After posting a couple examples of 1960s-era white evangelical debate yesterday, today I present a master class in criticism for the crisis of our era. David French has impeccable conservative credentials, is a devout Christian, and will frequently write things that infuriate you if you’re a liberal. Precisely because of all that, his takedowns of white evangelical Trump supporters are rather extraordinary:
Taken together, [the words of Scripture] indicate that our life on this Earth should glorify God, demonstrate profound virtue, and count even our lives forfeit in the pursuit of eternal truth. We are told — promised, even — that in living this life we should expect the world’s scorn. We are told — promised, even — that we will suffer trials of many kinds, and those trials can include brutal persecution.
We are not told, however, to compromise our moral convictions for the sake of earthly relief, no matter how dire the crisis. We are not told to rationalize and justify sinful actions to preserve political influence or a popular audience.
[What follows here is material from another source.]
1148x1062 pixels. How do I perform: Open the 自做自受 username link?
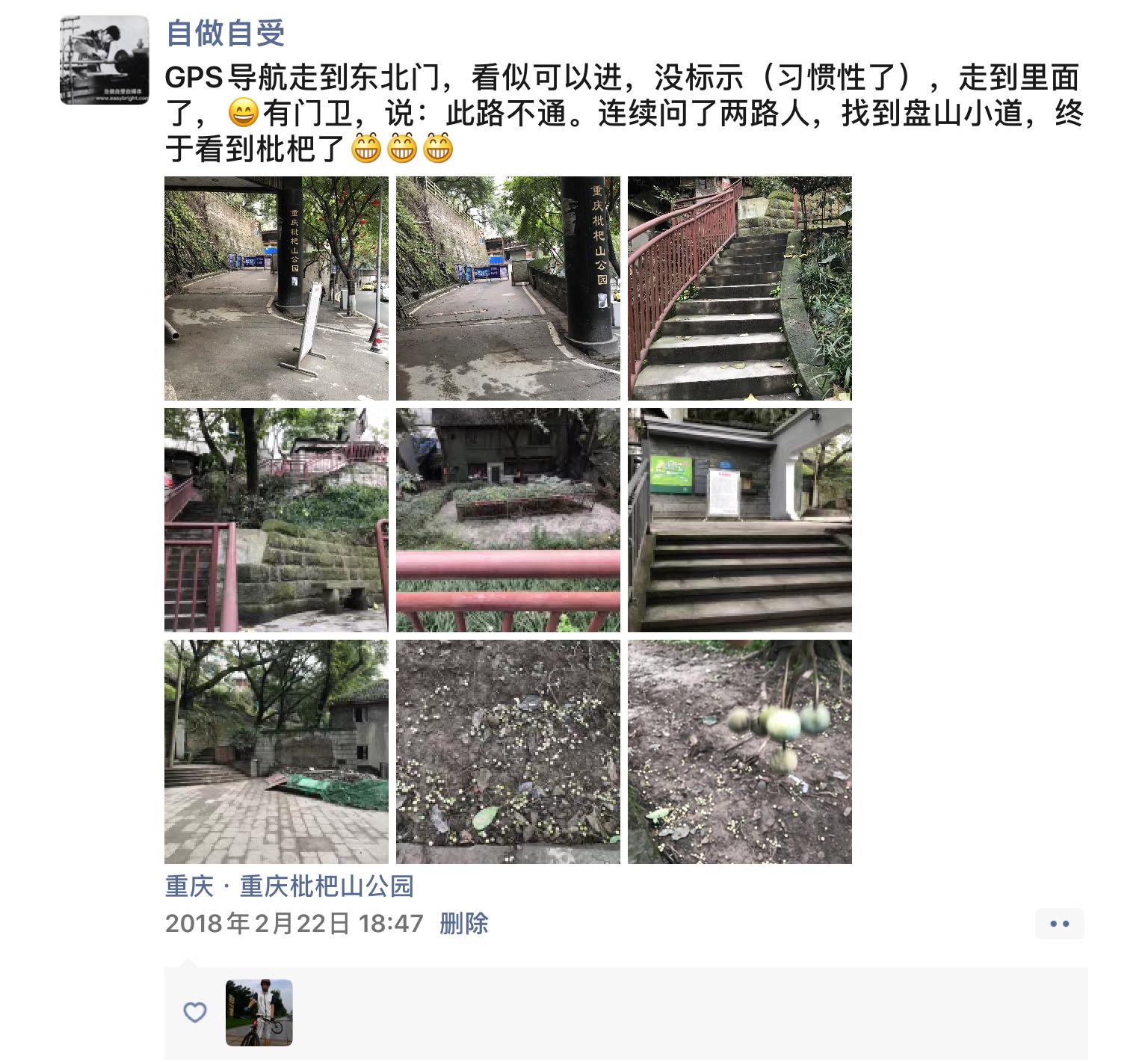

We are not told that the ends of good policies justify silence in the face of sin. Indeed — and this message goes out specifically to the politicians and pundits who go on television and say things they do not believe (you know who you are) to protect this administration and to preserve their presence in the halls of the power — there is specific scripture that applies to you:
“Woe to those who call evil good and good evil, who put darkness for light and light for darkness, who put bitter for sweet and sweet for bitter!”
The president of the United States has paid hush money to a porn star — apparently to cover up a tryst that occurred shortly after the birth of his son. And that’s hardly his only affair. More than a dozen women have accused him of sexual assault or some form of sexual harassment. He has been caught lying, repeatedly and regularly. Yet there are numerous Christians of real influence and prominence who not only won’t dare utter a negative word about the president, they’ll vigorously turn the tables on his critics, noting the specks in his critics’ eyes while ignoring the sequoia-sized beam in their own.
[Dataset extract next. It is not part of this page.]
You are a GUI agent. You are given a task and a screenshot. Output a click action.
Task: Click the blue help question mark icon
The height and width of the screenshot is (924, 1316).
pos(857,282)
I’m sorry, but you cannot compartmentalize this behavior, declare that it’s “just politics,” and take solace that you’re a good spouse or parent, that you serve in your church and volunteer for mission trips, or that you’re relatively charitable and kind in other contexts. It’s sin, and it’s sin that is collapsing the Evangelical moral witness.
Read it all. I’m reminded of my own little contribution to this genre, “Things Trump Supporters Can’t Teach Their Children.” Somehow Trump’s evangelical defenders don’t realize they’ve forfeited their ability to make any moral claims. The oddest thing about it is that they seem genuinely unaware that they have thrown away their Christian witness.